Can I have an authoritative ruling please?
Am I, or am I not, the 'owner' of my own words and free to repeat them anywhere within the forum?


----------



## Nunty

I understand that I may not post publicly what someone writes me by PM, nor would I want to. But, like Tony, I'm confused by Chaska's citation of Rule 31 in this context. It never would have occurred to me that if I write to someone privately and include a brilliant analysis of the use of serial commas in written English, that I could not later on cut and paste and post it in a thread dealing with serial commas.

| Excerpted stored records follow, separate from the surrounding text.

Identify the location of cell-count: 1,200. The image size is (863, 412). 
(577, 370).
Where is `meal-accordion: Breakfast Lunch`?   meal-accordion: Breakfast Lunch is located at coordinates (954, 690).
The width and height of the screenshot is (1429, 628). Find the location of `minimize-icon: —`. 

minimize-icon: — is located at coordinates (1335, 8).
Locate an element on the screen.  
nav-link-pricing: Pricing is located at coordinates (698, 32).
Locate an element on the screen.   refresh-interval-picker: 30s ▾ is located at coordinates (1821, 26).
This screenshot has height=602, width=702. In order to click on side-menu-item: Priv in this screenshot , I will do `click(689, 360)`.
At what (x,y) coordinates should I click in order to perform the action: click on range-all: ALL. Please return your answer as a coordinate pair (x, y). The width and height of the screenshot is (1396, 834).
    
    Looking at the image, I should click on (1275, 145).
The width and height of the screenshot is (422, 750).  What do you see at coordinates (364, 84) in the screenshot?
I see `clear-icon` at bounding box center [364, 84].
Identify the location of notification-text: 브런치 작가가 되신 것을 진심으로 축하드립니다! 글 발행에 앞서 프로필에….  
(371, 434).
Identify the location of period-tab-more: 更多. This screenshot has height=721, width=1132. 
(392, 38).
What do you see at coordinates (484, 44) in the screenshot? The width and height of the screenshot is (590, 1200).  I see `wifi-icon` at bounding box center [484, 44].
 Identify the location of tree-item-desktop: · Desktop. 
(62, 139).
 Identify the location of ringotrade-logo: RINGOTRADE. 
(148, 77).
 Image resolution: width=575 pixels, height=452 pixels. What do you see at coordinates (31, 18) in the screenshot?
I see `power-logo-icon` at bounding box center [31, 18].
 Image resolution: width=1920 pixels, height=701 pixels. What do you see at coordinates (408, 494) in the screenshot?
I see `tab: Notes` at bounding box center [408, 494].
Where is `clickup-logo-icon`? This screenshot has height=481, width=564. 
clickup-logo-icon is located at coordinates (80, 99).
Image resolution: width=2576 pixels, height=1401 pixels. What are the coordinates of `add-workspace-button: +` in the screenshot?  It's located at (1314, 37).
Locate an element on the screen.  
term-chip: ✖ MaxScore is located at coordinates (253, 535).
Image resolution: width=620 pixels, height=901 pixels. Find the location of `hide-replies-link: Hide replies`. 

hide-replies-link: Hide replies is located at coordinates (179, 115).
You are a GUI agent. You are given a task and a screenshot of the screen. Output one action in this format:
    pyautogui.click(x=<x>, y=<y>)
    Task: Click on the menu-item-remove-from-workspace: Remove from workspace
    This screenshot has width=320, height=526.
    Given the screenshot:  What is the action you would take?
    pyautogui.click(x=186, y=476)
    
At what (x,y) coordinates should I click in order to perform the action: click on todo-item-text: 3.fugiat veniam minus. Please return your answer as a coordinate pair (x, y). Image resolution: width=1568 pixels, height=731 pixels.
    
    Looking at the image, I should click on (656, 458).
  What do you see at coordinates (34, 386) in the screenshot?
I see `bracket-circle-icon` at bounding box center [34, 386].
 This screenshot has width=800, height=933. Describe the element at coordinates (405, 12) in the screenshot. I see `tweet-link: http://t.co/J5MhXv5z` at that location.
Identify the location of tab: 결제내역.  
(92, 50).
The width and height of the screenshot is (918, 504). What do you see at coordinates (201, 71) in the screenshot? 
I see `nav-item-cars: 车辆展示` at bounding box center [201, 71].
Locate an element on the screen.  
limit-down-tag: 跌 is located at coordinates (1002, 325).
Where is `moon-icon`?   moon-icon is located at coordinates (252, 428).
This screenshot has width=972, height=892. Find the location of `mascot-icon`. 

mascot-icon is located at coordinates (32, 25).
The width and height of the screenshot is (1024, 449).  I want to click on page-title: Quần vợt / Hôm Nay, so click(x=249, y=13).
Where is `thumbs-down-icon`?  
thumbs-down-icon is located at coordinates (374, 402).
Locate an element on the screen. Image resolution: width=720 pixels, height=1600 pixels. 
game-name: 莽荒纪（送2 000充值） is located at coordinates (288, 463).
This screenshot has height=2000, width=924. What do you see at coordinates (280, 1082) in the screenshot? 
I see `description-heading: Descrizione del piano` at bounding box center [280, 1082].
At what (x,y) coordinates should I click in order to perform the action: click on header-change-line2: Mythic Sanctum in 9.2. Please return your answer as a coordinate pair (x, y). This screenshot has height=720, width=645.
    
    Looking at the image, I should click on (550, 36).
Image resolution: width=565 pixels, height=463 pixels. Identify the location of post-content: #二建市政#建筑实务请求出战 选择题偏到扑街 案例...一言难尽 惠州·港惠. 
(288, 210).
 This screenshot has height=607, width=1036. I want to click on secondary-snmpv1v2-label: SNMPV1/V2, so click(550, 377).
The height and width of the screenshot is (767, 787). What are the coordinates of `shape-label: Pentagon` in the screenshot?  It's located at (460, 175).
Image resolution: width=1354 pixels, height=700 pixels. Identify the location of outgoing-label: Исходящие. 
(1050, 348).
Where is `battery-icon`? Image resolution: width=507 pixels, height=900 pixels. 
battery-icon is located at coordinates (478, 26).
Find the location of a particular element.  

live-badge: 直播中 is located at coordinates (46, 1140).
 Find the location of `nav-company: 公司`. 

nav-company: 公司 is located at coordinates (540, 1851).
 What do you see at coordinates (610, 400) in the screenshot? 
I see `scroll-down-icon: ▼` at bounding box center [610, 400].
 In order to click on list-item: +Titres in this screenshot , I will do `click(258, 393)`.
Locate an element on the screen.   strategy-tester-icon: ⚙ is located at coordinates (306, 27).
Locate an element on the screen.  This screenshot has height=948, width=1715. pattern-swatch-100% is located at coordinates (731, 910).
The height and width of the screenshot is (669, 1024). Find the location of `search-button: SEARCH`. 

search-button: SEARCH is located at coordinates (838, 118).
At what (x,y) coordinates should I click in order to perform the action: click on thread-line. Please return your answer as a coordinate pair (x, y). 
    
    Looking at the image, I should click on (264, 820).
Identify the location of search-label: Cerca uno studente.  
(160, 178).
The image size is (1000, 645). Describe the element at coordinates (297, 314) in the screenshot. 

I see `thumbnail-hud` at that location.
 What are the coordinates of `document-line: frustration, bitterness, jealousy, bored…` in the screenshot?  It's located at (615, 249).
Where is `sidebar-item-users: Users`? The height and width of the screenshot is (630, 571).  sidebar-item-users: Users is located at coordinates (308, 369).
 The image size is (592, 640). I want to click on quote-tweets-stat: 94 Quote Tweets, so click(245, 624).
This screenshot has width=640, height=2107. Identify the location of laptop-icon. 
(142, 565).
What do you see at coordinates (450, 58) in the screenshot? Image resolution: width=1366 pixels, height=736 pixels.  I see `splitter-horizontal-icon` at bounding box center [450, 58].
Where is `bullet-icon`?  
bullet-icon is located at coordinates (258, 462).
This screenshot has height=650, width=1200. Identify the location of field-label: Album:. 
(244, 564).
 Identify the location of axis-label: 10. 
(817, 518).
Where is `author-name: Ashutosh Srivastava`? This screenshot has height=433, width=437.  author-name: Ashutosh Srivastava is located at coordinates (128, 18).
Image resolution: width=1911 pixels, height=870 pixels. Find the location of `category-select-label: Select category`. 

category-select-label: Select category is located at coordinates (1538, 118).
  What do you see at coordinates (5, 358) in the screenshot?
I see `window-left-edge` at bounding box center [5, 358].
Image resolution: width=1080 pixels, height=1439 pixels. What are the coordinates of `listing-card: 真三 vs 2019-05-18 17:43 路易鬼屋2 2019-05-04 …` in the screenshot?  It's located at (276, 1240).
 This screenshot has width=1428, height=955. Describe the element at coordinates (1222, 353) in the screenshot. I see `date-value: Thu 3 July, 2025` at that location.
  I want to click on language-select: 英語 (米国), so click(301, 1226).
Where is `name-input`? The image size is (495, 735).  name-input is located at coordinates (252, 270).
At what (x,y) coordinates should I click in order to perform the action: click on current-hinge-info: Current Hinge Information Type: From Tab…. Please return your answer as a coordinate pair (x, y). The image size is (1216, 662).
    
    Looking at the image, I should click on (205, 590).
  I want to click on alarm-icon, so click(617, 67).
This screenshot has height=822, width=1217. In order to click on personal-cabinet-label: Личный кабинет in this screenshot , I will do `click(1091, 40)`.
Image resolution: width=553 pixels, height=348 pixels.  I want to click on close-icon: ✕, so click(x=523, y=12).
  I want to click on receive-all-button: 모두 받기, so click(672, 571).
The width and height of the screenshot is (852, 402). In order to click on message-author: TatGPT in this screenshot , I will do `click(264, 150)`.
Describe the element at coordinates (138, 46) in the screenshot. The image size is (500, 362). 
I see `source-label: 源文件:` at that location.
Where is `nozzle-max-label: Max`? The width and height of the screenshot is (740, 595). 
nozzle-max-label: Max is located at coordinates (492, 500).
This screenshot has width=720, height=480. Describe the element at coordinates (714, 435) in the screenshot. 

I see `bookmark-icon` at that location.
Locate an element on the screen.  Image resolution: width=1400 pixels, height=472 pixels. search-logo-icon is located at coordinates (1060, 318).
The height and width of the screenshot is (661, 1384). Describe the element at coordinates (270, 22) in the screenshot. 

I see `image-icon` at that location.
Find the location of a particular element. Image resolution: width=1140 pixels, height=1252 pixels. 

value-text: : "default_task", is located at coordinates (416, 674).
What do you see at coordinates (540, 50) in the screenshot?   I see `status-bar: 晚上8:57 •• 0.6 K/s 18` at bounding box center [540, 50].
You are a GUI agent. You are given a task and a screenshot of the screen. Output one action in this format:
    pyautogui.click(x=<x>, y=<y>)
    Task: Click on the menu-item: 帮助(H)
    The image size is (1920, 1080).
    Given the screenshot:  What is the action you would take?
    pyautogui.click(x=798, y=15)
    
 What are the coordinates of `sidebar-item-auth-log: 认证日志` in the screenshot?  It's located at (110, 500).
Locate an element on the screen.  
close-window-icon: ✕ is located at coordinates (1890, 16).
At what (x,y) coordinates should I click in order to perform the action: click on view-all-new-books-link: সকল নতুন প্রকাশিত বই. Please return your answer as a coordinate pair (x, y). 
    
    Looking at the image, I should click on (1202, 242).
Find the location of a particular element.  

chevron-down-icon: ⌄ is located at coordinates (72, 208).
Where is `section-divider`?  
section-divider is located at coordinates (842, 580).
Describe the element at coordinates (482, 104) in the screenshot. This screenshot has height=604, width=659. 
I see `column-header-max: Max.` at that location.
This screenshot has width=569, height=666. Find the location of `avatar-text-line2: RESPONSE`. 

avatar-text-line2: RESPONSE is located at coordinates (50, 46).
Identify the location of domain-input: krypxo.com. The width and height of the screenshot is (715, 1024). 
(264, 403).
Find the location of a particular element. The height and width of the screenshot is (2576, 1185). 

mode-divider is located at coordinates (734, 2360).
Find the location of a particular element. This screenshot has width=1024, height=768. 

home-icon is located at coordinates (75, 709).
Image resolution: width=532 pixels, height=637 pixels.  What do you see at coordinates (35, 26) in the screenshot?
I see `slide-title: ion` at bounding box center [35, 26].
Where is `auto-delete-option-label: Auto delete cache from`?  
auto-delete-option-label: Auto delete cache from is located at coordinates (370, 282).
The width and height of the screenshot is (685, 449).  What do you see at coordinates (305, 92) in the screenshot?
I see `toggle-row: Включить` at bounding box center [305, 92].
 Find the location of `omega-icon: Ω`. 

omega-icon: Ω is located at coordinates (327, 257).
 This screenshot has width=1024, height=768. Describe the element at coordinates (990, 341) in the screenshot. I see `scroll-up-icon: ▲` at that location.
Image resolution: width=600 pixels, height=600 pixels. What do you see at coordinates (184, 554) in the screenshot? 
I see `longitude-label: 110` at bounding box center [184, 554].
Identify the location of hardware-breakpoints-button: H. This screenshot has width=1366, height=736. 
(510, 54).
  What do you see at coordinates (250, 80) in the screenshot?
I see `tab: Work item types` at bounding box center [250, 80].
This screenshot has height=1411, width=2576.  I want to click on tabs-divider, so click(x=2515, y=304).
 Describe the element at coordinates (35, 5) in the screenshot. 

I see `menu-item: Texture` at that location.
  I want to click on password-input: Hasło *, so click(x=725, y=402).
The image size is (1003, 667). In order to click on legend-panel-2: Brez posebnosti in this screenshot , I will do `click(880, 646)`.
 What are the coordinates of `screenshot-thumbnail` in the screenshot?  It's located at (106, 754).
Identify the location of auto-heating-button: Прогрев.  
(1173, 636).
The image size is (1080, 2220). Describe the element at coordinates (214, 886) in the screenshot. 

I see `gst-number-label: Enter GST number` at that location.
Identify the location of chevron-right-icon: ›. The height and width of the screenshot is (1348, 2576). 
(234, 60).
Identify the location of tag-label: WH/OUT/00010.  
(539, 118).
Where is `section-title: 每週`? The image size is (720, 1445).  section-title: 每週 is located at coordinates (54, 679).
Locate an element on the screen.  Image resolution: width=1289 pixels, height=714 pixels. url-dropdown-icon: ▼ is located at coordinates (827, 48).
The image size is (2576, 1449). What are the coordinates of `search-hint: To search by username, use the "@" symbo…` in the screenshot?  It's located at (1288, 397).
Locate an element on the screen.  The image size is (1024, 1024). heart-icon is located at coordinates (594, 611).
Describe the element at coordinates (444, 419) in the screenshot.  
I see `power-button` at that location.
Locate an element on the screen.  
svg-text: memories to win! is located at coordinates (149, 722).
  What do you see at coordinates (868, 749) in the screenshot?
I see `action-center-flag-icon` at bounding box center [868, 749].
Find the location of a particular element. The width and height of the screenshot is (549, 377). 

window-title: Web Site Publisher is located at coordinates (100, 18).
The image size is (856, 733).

In other words, my own words that do not otherwise violate any forum rules: I may not post them publically if they were first sent to someone by PM?


----------



## Jana337

maxiogee said:


> Can I have an authoritative ruling please?
> Am I, or am I not, the 'owner' of my own words and free to repeat them anywhere within the forum?


Yes, you are. I am sorry that rule 31 looks ambiguous (we'll probably reword it) but its purpose is to preclude unauthorized quotations of privately shared texts.

Jana


----------



## Chaska Ñawi

Yes, sorry about the confusion.  I also misunderstood.

(I think I'll take a walk out back now, so that I can be outstanding in at least one field.)


----------



## maxiogee

Jana337 said:


> Yes, you are. I am sorry that rule 31 looks ambiguous (we'll probably reword it) but its purpose is to preclude unauthorized quotations of privately shared texts.
> 
> Jana





Chaska Ñawi said:


> Yes, sorry about the confusion.  I also misunderstood.



Thank you both.



> (I think I'll take a walk out back now, so that I can be outstanding in at least one field.)


You can come in now, we've finished talking about you, and your dinner's getting cold.


----------



## Nunty

Thanks, Jana.

Chaska, I'm sure you are outstanding in any field of which you are in the middle


----------